幅300弱くらい。長さは1800くらい。厚み35mm。
60cmを2枚剥ぎ合わせるからまずザックリ切ります。




切りました。 幅も250くらいでざっくりカット。
この時点で上の3枚の板は余り。
置いといてまた何かの機会に使えたら使うけども、余り。







2枚の板、両面を削って平面を出します。
仕入状態の板は反ってるし曲がってるので両面がまっ平らになるまで削る。


今回は厚み20mmなのでここまで削る。
1mmくらいづつしか削れないからひたすら削る。
ここでの15mm分は粉になって消えます。
もし奥行きが25cmの板ならこれでほぼ完成。


2枚を合わせて接着する、その断面部分。
普通にカットして左の状態。微妙に隙間がある。
キッチリバッチリ90度じゃないと継ぎ合せたら真っ平にならない。
削ります。ビッチリと。

断面に加工。

接着して数時間、乾いたので整形。
余分な所をカット。


研磨。磨きます。
角と側面、そのままだと欠け易いし危ないので面取り。

塗装。1回塗って乾かして、2度塗り。
完成。

テーブルでもソファでも、棚板でも同じで、値段=材料費+工賃、です。

最初にカットして余った部分、もしかしたら使えるかもやけど使えないかも。
板だけ大量に造ってる工場とかなら絶対使えるからその分引ける。
もしくは同じ板を10枚、とかならそれ用に仕入れ出来るから引ける。

1枚だけなら材料は1枚まるまる必要。
この時点で2000円なんて当然超えてます。

あとは工賃。
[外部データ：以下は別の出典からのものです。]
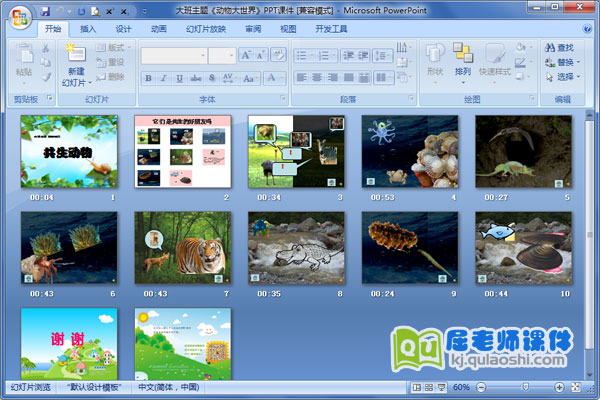Screen dimensions: 600x400
Task: Click the Shapes (形状) button
Action: 435,58
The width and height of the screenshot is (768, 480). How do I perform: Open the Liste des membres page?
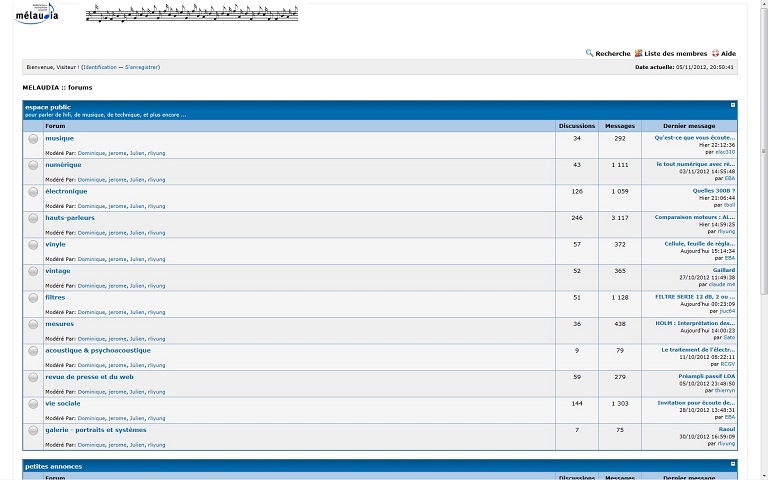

早く正確にできればそれだけ安くできる。
職人はスピードや。ってのはこの事。
これに1日かかるならそれだけ値段を貰わないといけない。

ネットで探してみたら無塗装、研磨せず、で最安値が8000円くらいです。
板だけ作ってる工場でもその値段。
塗装までしたらどうしたって1万円は超える。

これって実は無垢だから高いわけでもなく、
集成材とか突板でも1枚だけ造るのはやっぱり高いです。


普段の家具造りはこうやって板やらか角材を作って、そこから加工していく。
そう思うとテーブルとかも案外高くないかも、と思いません?
思って貰えると嬉しいですが。。


こうやって削って削って、色々作っております。